John Buell

Immigrants as Threats?

Sometimes email brings startling surprises. Recently I wrote on threats to water resources posed by privatization and commercial bottled water (4/15/06 TPP). I expected notes defending private ownership of water rights or bottled water.

Instead, one respondent commented: "As with almost all stories about wages falling, overpopulation, increases in gang activity and diminishing resources, we never see the actual cause identified -- immigration. Had we stuck to a reasonable policy of only allowing in about 100,000 persons a year, we would now only have about 250 million people. Nowhere does it say in the US constitution that if the Philippines, Mexico, China or India do not treat their citizens well we will take them in. Of course, even King George realizes that by increasing the labor supply, wages go down while unemployment skyrockets."

Immigrants have become the hot-button issue of our time, perhaps superseding or becoming absorbed into the war on terrorism. There are, however, risks in this step. The contribution that mainstream values and practices make to our most pressing problems and even to the high rate of immigration itself can be lost in this rhetorical escalation.
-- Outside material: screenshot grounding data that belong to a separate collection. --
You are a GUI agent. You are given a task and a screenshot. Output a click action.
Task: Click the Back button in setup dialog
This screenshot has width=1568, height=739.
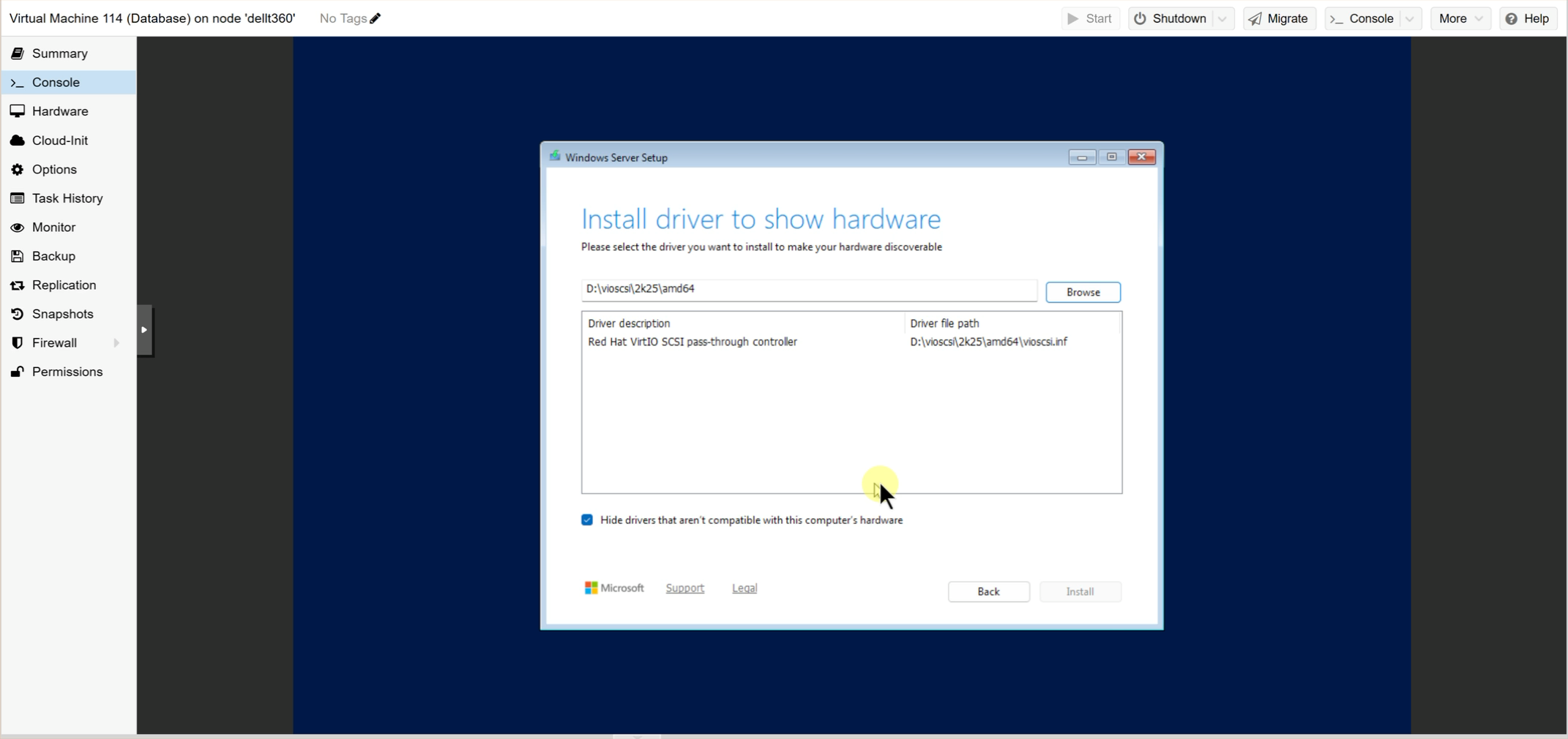(988, 591)
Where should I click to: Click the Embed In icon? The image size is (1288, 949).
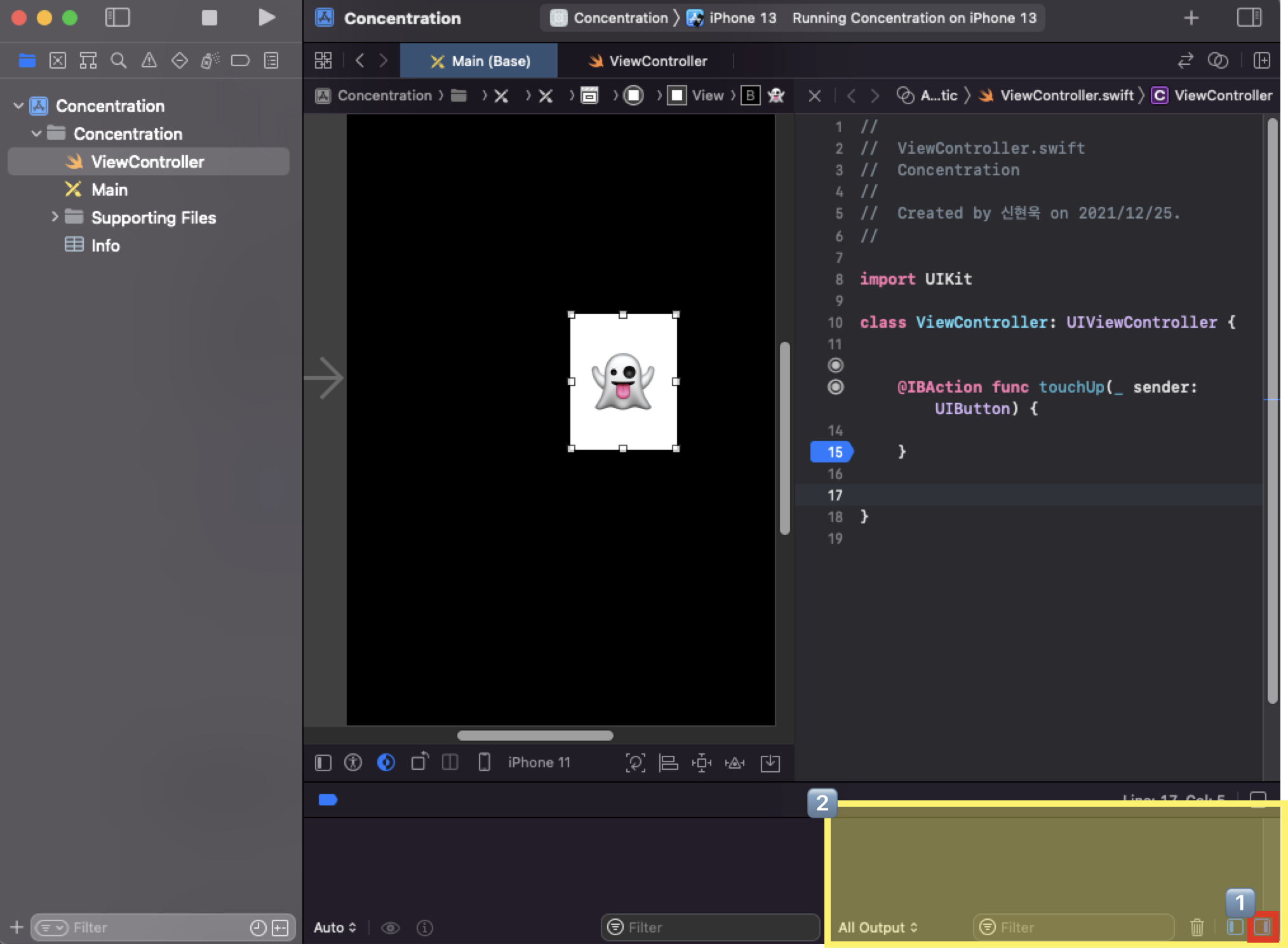770,762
Some environmentalists argue that immigrants unduly tax planetary resources. With their high birth rates, large numbers will soon be consuming resources at the obscene US rate. In an increasingly global economy, however, resource consumption depends on far more than location. Corporate globalization brings modern western technologies and consumer preferences to the rest of the world. World air pollution and world demand for a range of scarce commodities are heavily driven by economic expansion in China and India. Mexico City is itself a primer on traffic congestion and air pollution. Just as broadly, US and European experience suggest that as immigrants achieve relative economic security, birth rates slow.
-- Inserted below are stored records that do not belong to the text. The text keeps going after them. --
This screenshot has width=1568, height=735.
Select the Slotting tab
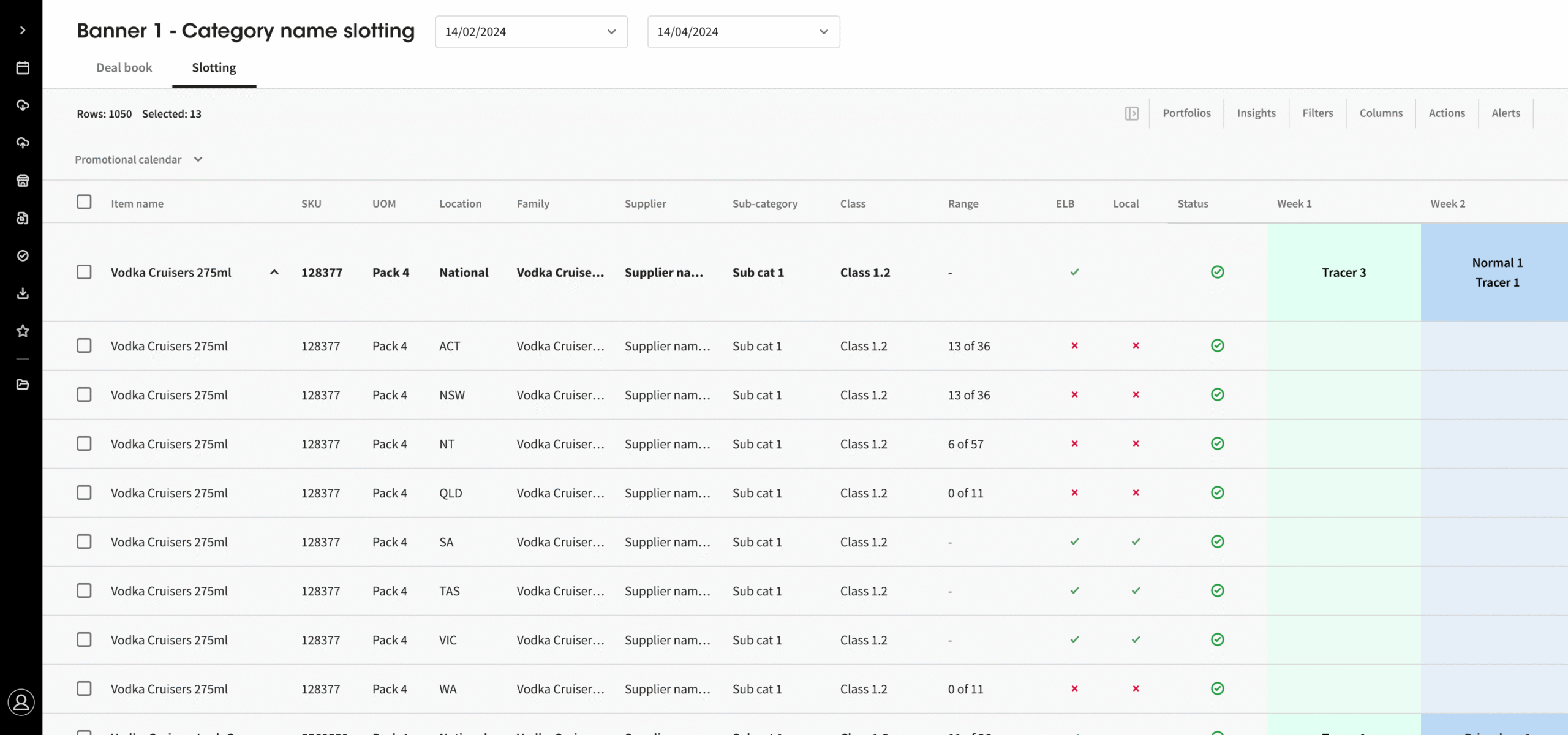click(214, 67)
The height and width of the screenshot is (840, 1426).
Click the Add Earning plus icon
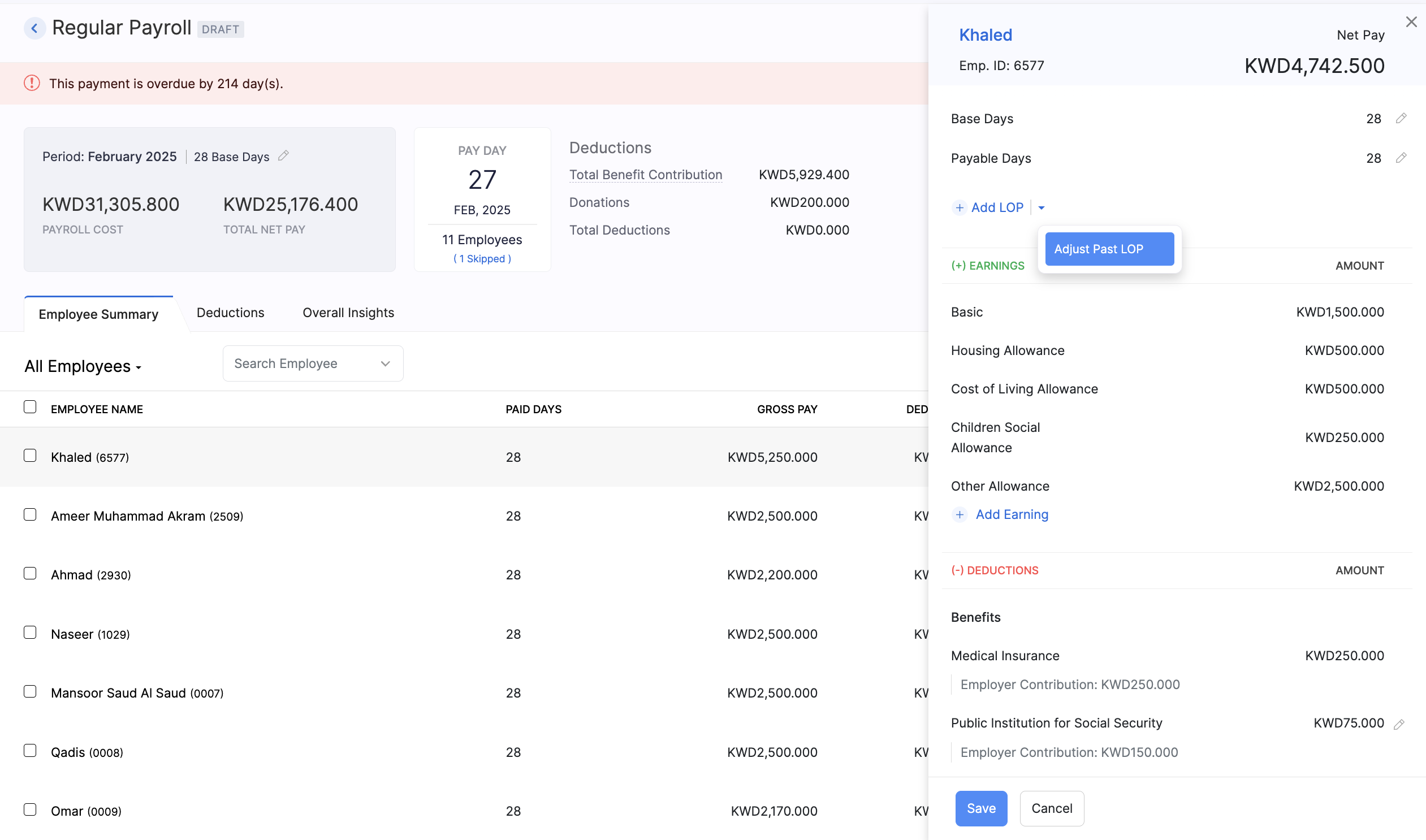(x=960, y=515)
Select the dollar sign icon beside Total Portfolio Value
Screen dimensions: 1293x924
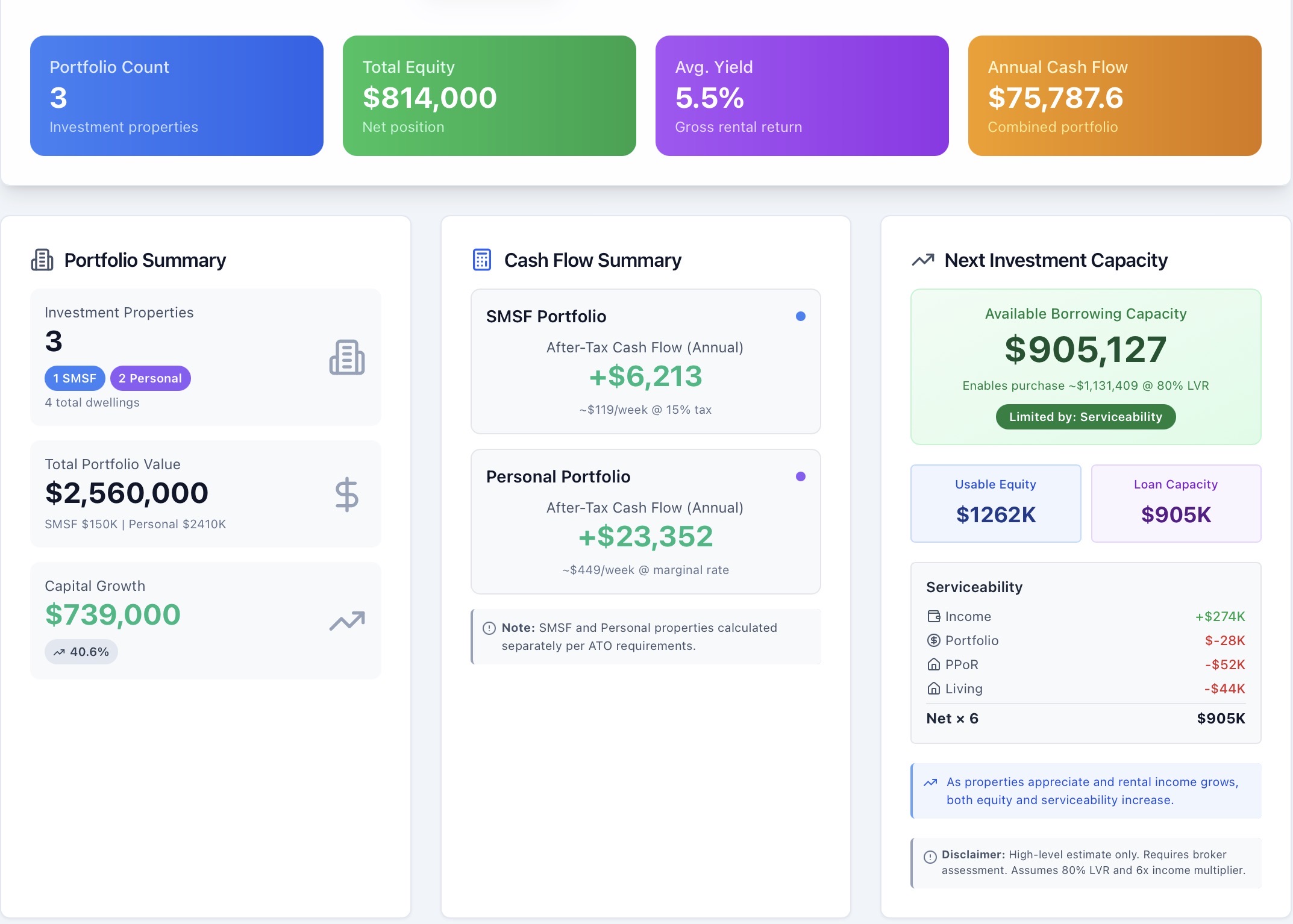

Why do they come in the first place? When Americans aren't worried that "they hate us for what we are, not for what we do," they become equally convinced that everyone wants to live here. Yet the Mexican press has amply demonstrated that many Mexicans regard work in the United States as only a last hope to keep their families alive. They intend to return home as soon as possible. One of the paradoxes of harsh border policies is that many end up spending longer in this country than they had planned.

The most rapid increases in immigration have occurred only within the last few years. There were just 2.5 million undocumented immigrants in the United States in 1995. 8 million have arrived since. NAFTA plays a major role in this forced exodus. As economist Jeff Faux points out, the Mexican government had long sustained subsistence agriculture through price supports on corn and beans.
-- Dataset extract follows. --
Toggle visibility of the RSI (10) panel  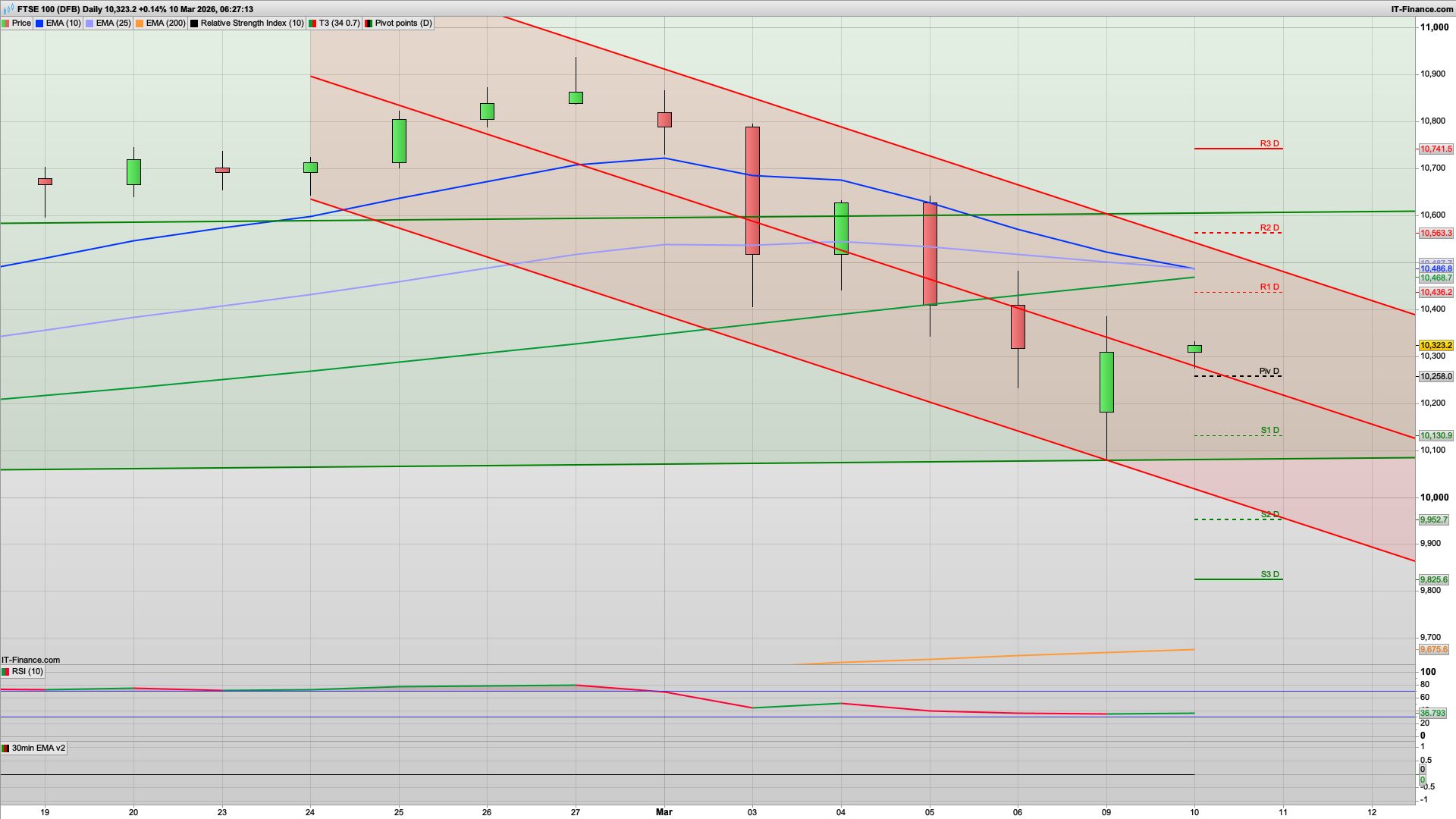[x=28, y=672]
NAFTA eliminated these subsidies and hypocritically insisted on opening Mexican agriculture to competition with subsidized US agribusiness. Two million Mexican farmers were driven from their land to the growing urban centers. Thirty years ago, Mexican wages were 23% of US wages; by 2002 they had sunk to a mere 12%.

What role did Mexican peasants and factory workers have in these changes? Throughout much of the twentieth century, Mexico was ruled by a corrupt one-party system, often with the connivance and assistance of the United States. Had NAFTA been subject to a free and fair referendum in Mexico, it would surely have lost.

Yet if immigration and wage decline can be traced in part to US trade treaties, domestic policy should not be neglected. Working-class wage stagnation began a quarter-century ago. In an effort to curb late-seventies inflation, Federal Reserve Chairman Paul Volker pushed interest rates to crushing levels and brought the economy to a halt. Ronald Reagan began a long series of attacks on unions. Unemployment, weakening unions and a withering safety net soon traumatized many American workers.

Trauma provides fertile soil for an anti-immigrant backlash. Yet getting off the global economy -- either through protectionism or walling off Mexico -- may be no answer. Many production processes are now globalized, and labor in the developing world also deserves justice. Trade treaties that protect wage and organizing rights everywhere are the best answer to the corporate globalization that impels rapid population shifts. Here at home, giving all workers, documented or not, full labor rights is the best way to protect domestic labor. If the undocumented immigrants who pick our fruit and clean our resorts are paid a living wage, they will in turn buy other goods and services, thereby expanding the pool of good jobs for all. Just as fundamentally, such policies lay the foundation for transnational cooperation to reform trade treaties.

Such an agenda may strike some as utopian. We are far from adopting such a course. Yet expelling undocumented workers and forcing employers to accept real sanctions is both cruel and even more implausible. Earlier generations of immigrants have given us not only hard work but cultural and political vitality. I will stake my gamble on attempts to build new progressive political alliances.